Fully fit squad we would go:

Green; O'Brien (or Faubert?) Tomkins, Faye (or Reid), McCartney; Diop; Noble, Nolan, Taylor; Carew, Baldock.

That works for me and may see us through the puzzle. Interstingly, Wales have used Collison as a holding midfielder so perhaps he could do the job if Diop is injured?

Sav, your reply was soooooo predictable!

Hammersfan said...

Col, Leicester only turned up 40 minutes into the game! Anybody can defend against a shambles!

Anonymous said...

On the 4-3-1-2 front, I'd drop O'Brein and play Julian at right back, he can play there. I wouldn't play Taylor either, other than set piece's he offers us nothing. Collison will be a fantastic player and this league is a great place to redevelop after a long spell out. I really should be on the coaching staff!

Komodo said...

"Had that goal not been scored we would have lost" - but we did score, and we won. Pointless article.

Hammersfan said...

You may think so Komodo but others disagree. So why are you right and darrenharry is wrong, for example?

Mike said...

I don't know. I think Big Sam's getting the best out of Faubert at right wing. He seemed wasted playing at right back under previous managers.

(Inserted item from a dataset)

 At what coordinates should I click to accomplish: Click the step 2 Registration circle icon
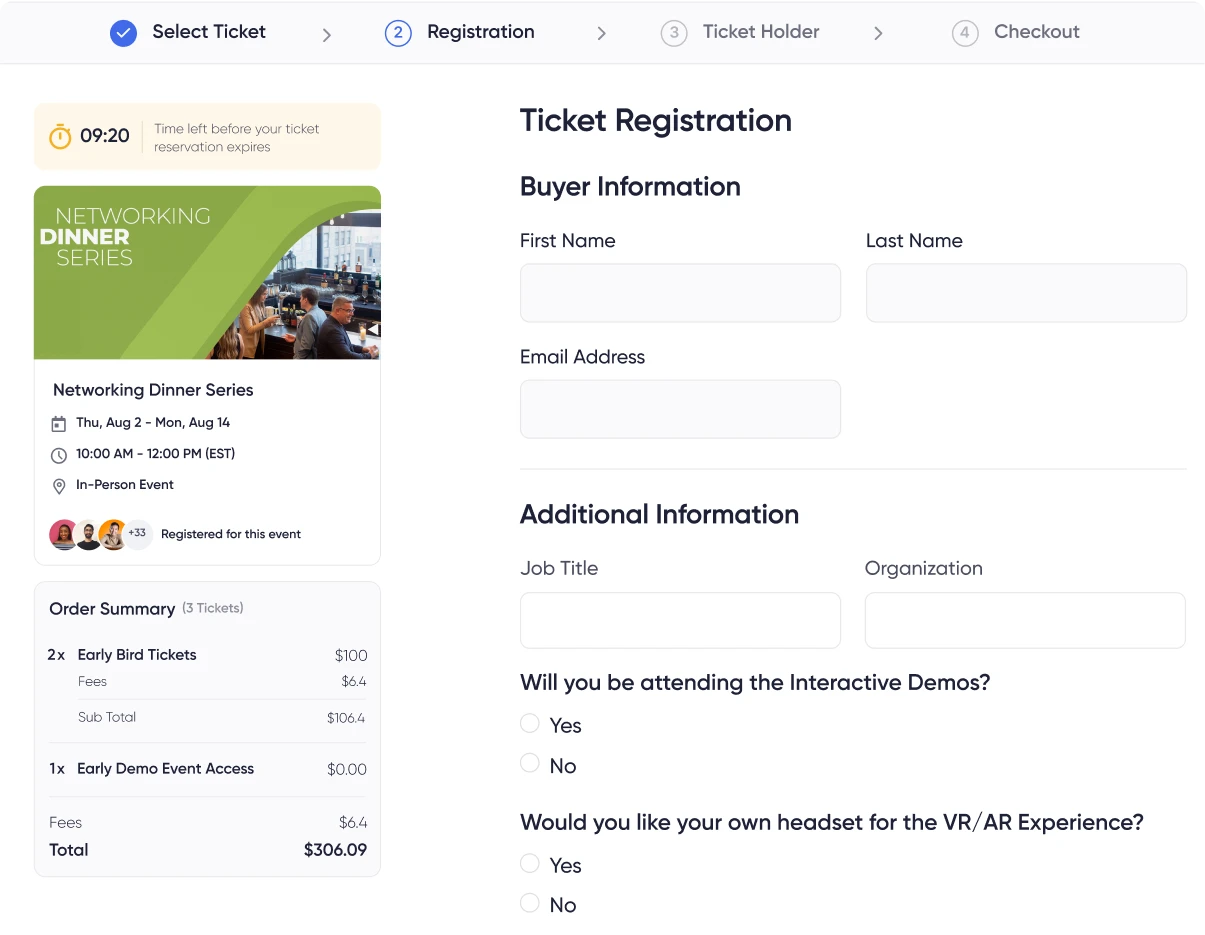point(398,33)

And certainly a fit Matt Taylor is better when he's out wide.

4-3-1-2 is nice in principle, but I'm just not sure Mccartney and O'Brien have the legs to do it for 90 minutes.

I think that, despite 4 goals to his name already this season, Nolan is the underperforming of the three you mention. But we also know that as captain and Big Sam's right hand goon, there is no way Nolan will be dropped.

Thus, we can but hope that injury does indeed force his hand on this issue, otherwise I fear we might well be discussing this for many matches to come.

Essexhammer said...

Good post HF.The fact is if we had a stronger back four there would be no need to have a holding midfielder,the two centre midfielders could have freedom to attack as well as play that holding role.Many of the great teams of the past played that system (the great ARSENAL side with ADAMS as captain)an example.CHELSEA were the ones who really introduced the classic "holding player" into the premier league with MAKALELE who executed that position superbly.Unfortunately WESTHAM do not have that quality a player: NOBLE(tends to roam and not as solid as DIOP) and DIOP(solid in his defending role but lacks the vision of NOBLE to set up an attack) .Two options for ALLARDYCE go all-out to improve the defence to to enable NOBLE to play in his normal midfield role OR drop NOBLE for a better quality holding player...probably the cheaper option.

Anonymous said...

kevin in manchester writes..

yes a good post and some interesting solutions .. I think Collinson could convert nicely into a defensive midfielder; he has better ball control than Noble (ususally). As for our predilictionm for shipping goals in the second half at home: every team in the championship knows about it and will go hell for leather to unsettle us (and the crowd)in the last 20 minutes .. we just have to cope and banish the memory

Anonymous said...

You're too sophisticated for me HF... I have no idea what your point is COYI!!!!!